- _Work to be completed_
All lines of the entries with "agent" in them must be listed.

- _Provided data_
☆ ☆ ☆
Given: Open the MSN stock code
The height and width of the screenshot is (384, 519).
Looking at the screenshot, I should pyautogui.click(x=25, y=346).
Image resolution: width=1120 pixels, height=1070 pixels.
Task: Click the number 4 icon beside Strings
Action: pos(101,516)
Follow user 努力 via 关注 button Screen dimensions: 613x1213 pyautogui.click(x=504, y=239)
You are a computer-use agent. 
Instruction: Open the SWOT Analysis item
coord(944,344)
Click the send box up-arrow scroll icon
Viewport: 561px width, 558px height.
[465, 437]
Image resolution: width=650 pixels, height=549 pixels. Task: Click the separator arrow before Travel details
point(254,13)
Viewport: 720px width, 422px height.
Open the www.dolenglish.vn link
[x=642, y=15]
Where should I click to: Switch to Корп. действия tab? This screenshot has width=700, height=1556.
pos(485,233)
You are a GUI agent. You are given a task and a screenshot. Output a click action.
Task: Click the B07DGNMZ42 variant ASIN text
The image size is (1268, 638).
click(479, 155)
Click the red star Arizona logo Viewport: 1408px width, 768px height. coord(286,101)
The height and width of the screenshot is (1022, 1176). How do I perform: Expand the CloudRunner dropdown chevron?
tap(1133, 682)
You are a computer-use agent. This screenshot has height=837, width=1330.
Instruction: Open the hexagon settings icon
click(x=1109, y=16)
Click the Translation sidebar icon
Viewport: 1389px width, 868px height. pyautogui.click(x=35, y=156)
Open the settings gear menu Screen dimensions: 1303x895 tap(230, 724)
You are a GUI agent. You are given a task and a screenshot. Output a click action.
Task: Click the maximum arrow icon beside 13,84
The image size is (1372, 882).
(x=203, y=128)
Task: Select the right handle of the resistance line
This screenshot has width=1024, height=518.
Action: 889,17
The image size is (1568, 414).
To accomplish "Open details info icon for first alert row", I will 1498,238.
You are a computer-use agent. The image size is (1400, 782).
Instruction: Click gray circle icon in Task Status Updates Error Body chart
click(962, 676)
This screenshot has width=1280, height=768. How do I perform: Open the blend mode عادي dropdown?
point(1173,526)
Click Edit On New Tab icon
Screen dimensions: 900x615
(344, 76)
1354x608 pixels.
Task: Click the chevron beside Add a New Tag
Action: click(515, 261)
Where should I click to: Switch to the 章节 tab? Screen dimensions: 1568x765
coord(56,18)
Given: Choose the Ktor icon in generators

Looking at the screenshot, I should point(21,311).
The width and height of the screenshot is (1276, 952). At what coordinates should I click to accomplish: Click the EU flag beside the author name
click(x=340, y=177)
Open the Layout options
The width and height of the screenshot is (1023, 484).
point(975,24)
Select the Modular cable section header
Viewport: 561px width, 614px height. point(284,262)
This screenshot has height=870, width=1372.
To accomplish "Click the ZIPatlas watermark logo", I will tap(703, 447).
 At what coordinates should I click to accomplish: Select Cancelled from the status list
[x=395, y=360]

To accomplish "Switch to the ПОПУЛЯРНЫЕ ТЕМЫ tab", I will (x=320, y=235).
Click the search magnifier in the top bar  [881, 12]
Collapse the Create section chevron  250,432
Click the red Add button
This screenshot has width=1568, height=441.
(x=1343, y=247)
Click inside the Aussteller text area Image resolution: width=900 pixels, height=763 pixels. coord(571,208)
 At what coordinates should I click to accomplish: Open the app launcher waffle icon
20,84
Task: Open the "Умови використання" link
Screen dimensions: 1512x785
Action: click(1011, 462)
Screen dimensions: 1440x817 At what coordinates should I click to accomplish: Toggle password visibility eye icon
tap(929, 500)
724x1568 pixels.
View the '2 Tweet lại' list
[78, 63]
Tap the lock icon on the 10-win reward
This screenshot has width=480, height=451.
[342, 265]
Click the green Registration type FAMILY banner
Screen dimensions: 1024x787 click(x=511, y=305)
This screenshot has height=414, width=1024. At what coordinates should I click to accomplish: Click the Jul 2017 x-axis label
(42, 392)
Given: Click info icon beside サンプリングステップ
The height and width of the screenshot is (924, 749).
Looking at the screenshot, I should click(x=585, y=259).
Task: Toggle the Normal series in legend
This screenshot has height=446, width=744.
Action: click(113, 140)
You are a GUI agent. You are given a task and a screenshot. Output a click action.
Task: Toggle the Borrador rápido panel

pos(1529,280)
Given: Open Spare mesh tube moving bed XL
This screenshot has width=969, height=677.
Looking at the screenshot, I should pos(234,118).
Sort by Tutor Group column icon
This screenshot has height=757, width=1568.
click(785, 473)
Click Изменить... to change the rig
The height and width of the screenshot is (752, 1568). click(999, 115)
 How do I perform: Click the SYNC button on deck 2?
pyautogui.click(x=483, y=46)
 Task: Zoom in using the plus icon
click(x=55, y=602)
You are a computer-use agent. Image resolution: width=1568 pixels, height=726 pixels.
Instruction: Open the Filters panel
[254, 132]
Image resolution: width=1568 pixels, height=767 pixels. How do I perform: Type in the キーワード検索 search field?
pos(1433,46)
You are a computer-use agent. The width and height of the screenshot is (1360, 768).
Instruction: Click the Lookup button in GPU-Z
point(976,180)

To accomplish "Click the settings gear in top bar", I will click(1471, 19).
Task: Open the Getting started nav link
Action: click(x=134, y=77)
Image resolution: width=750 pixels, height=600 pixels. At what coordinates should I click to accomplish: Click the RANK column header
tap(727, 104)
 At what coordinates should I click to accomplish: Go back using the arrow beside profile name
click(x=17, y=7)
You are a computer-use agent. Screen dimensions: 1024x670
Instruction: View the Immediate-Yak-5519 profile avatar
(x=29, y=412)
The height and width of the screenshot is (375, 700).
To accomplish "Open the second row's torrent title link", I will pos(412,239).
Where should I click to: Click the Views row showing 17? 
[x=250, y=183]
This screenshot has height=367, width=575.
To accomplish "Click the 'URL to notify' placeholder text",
☆ ☆ ☆
- _Answer section_
You are a computer-use agent. 
You are a GUI agent. You are given a task and a screenshot. Output a click action.
You are a computer-use agent. This screenshot has height=837, width=1330.
You are a GUI agent. You are given a task and a screenshot. Output a click action.
You are a computer-use agent. The image size is (1400, 782).
You are a GUI agent. You are given a task and a screenshot. Output a click action.
You are a computer-use agent. Image resolution: width=1568 pixels, height=726 pixels.
You are a computer-use agent. The width and height of the screenshot is (1360, 768).
You are a computer-use agent. Screen dimensions: 1024x670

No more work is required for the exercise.